• About this task: Down to the final line, print the records below exactly and without pictures.

• Task data:
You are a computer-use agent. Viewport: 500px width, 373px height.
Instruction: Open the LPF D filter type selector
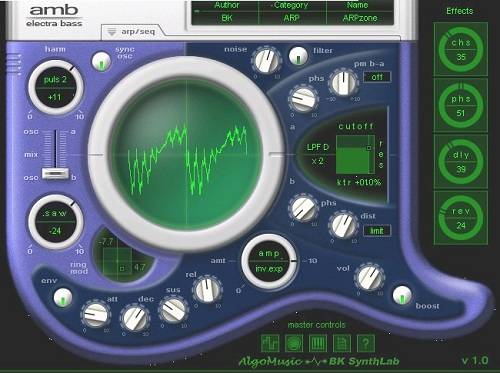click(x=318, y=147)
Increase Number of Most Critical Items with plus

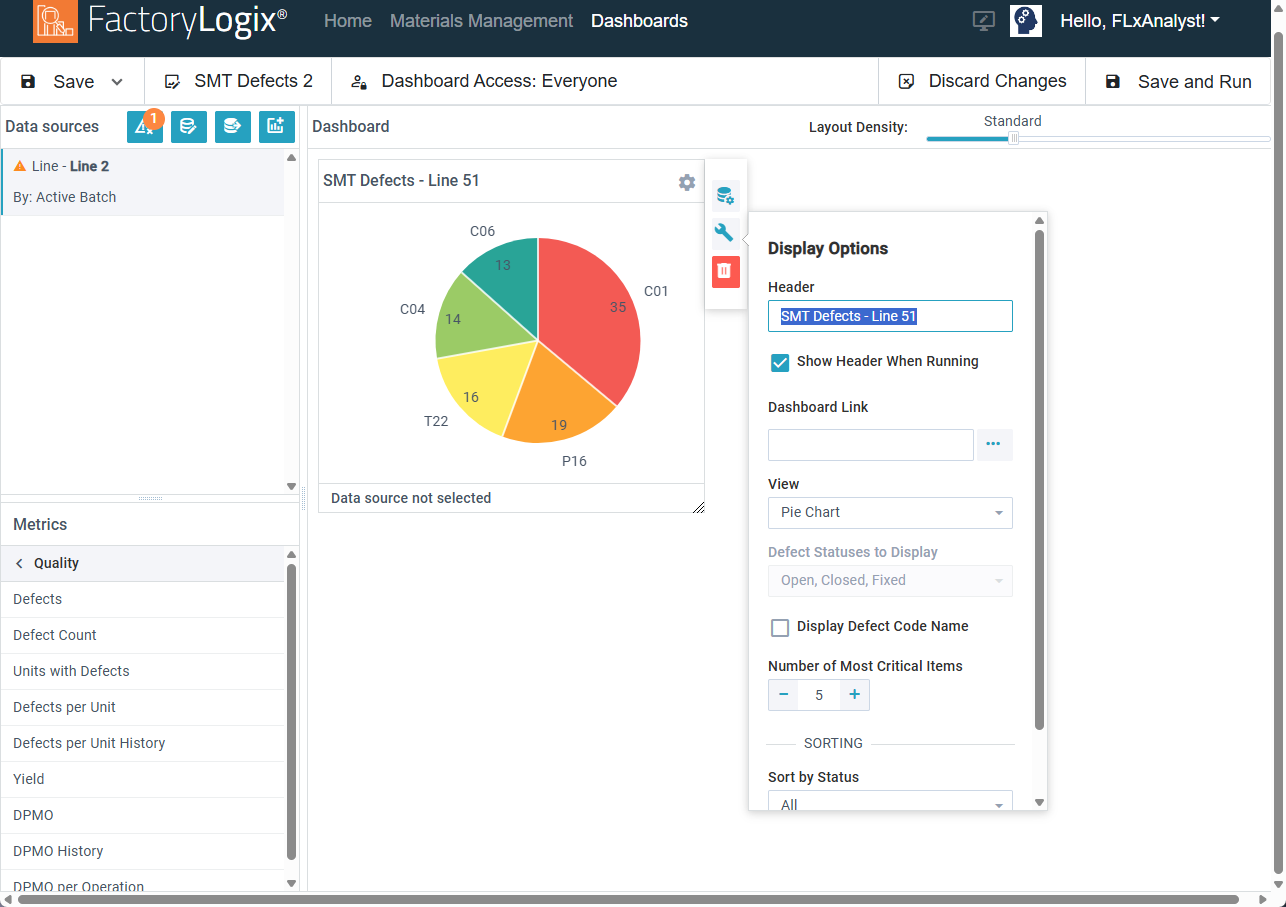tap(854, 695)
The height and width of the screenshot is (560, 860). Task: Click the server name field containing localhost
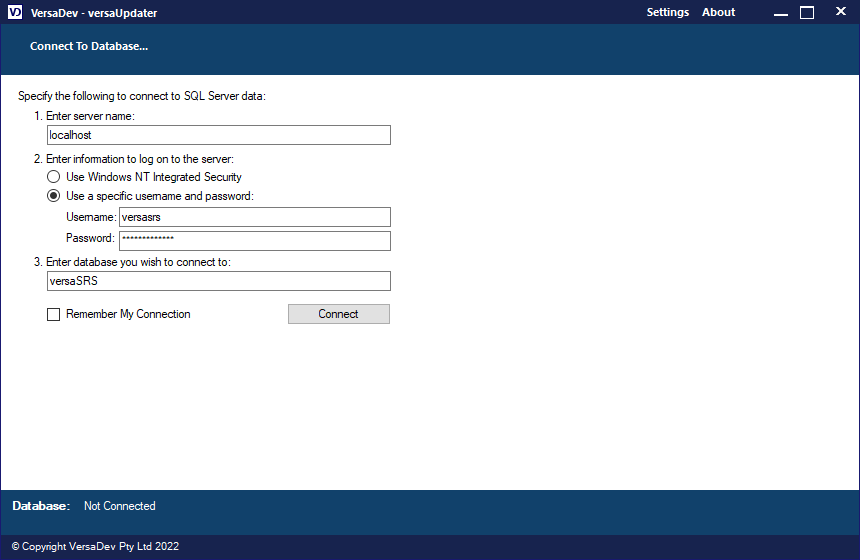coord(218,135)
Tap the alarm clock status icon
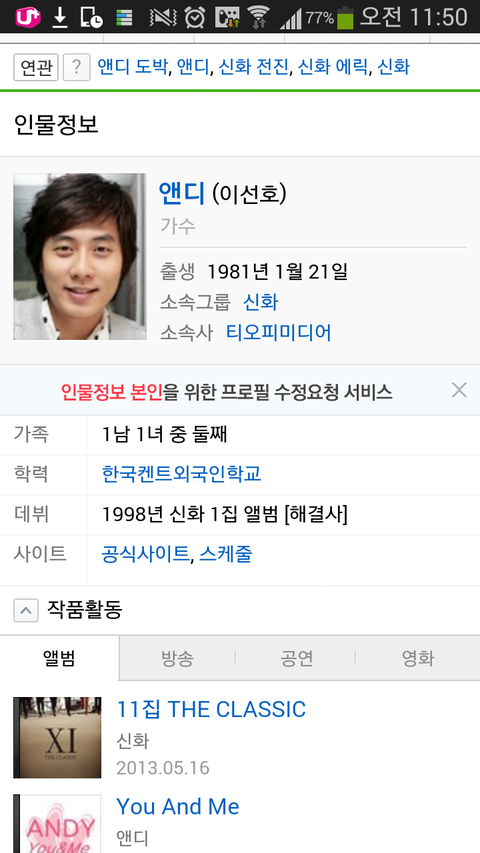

• Problem solution:
You are a computer-use agent. Viewport: 500px width, 373px height.
Instruction: Open the LPF D filter type selector
click(x=318, y=147)
Increase Number of Most Critical Items with plus

tap(854, 695)
The height and width of the screenshot is (560, 860). Task: Click the server name field containing localhost
coord(218,135)
Tap the alarm clock status icon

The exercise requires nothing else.